Le cauchemar du ministre mauricien des Finances
Certains États pourraient se retrouver en faillite comme c’est le cas du Sri Lanka. Un cauchemar qui doit hanter le ministre des Finances de Maurice alors qu’il devrait présenter le Budget de l’État au mois de mai. Un ministre socialisant, visiblement disciple de Piketty, qui a cru bon d’instaurer une CSG, ce qui n’est pas le meilleur du « Made in France », pour financer la retraite par répartition. Une bombe à retardement alors que la population mauricienne est en phase de vieillissement, comme le démontre dans ce numéro Bernard Yen, dans un entretien à la fois didactique et décapant. « Population nombreuse, gloire du roi ; population en baisse, ruine du souverain », nous dit le Livre des Proverbes. À méditer par les dirigeants de Maurice ! Ce petit pays sans ressources naturelles a réussi son « miracle économique » après l’indépendance. Et s’il n’est pas devenu le « Singapour de l’océan Indien », c’est sans doute par manque de méritocratie et de bonne gouvernance, la politique politicienne conduisant à une espèce de médiocratie qui, d’ailleurs, alimente la fuite des cerveaux.
Rien n’est perdu
Rien n’est perdu, à condition d’un sursaut salutaire ! Notre région du sud-ouest de l’océan Indien peut générer de belles synergies avec Madagascar et ses 26 millions d’habitants en pleine jeunesse, une population qui pourrait doubler d’ici 2040, et avec ses centaines de milliers d’hectares de terres fertiles non exploitées. Sans oublier La Réunion, terre française à fort pouvoir d’achat, située à seulement 200 kilomètres de Maurice. Plusieurs groupes mauriciens y sont implantés et ne s’en plaignent pas. Il y a aussi l’Afrique continentale, bien sûr, dont tout le monde parle sans que personne ne sache vraiment bien comment l’aborder. Ici encore, il faut raisonner en termes de synergies et de complémentarité. Seule façon de développer les échanges commerciaux. La régionalisation de l’économie n’est plus un luxe dans le contexte mondial actuel ! C’est une nécessité vitale !
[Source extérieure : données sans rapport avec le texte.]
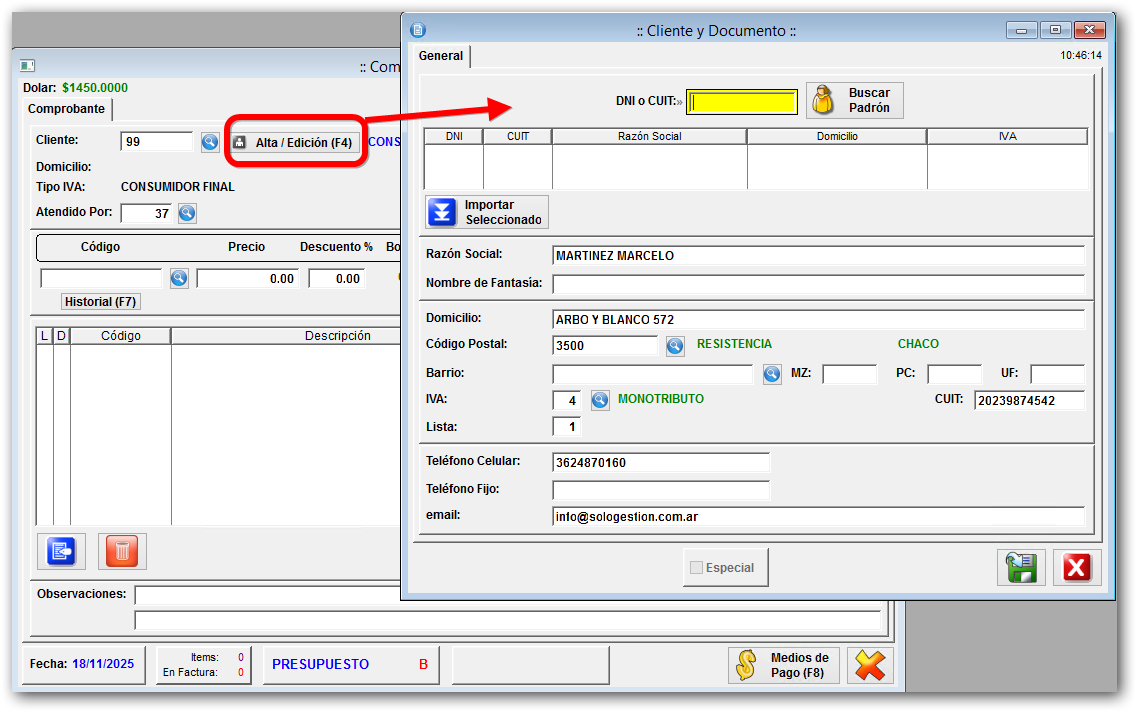Viewport: 1137px width, 712px height.
Task: Open the Atendido Por lookup magnifier
Action: (x=187, y=213)
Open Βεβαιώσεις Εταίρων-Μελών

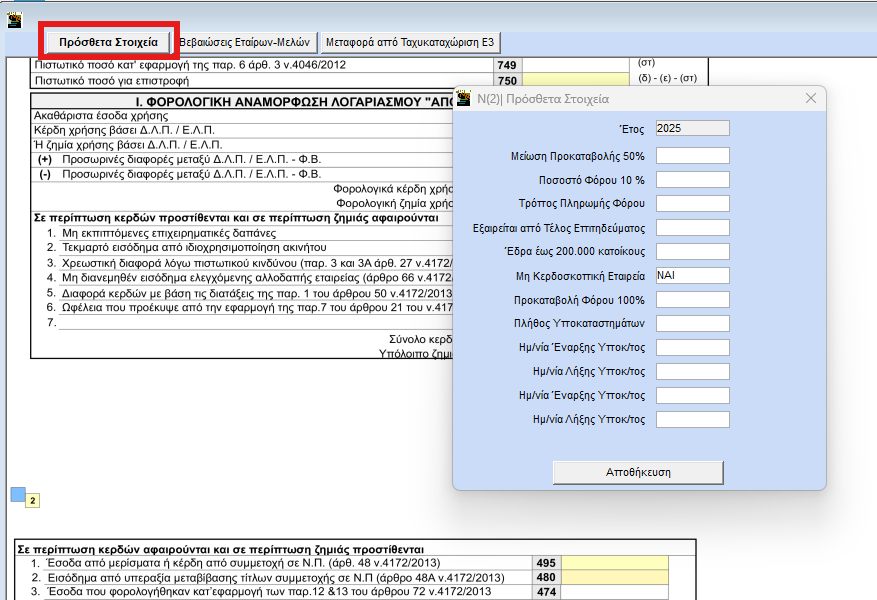[x=247, y=42]
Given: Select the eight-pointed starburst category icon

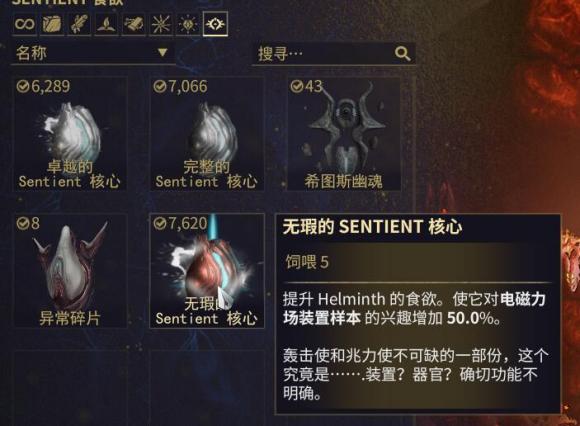Looking at the screenshot, I should tap(161, 24).
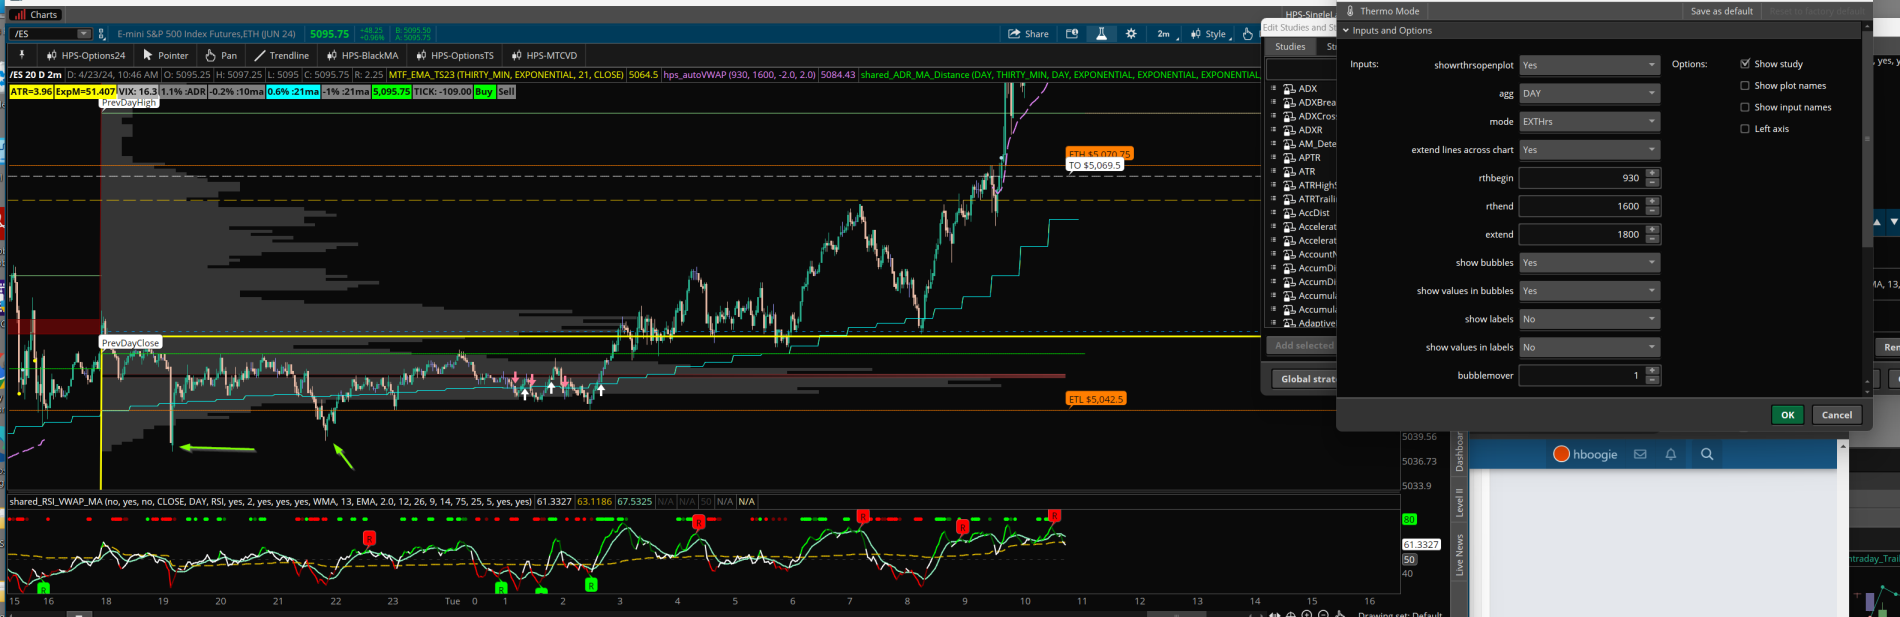The height and width of the screenshot is (617, 1900).
Task: Click the rthbegin input field
Action: [1580, 178]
L’un des atouts de Maurice est d’être dotée d’un secteur financier performant à l’international. Peu de pays permettent d’ouvrir des comptes bancaires en euros, en dollars ou encore en rands sud-africains. Sans parler du bilinguisme permettant de faire l’interface entre le monde francophone et le monde anglophone. Mais encore faut-il redorer le blason d’un pays vieillissant et malade de politique politicienne. Un pays qui doit savoir mieux exploiter ses atouts tout en misant sur la régionalisation de l’économie.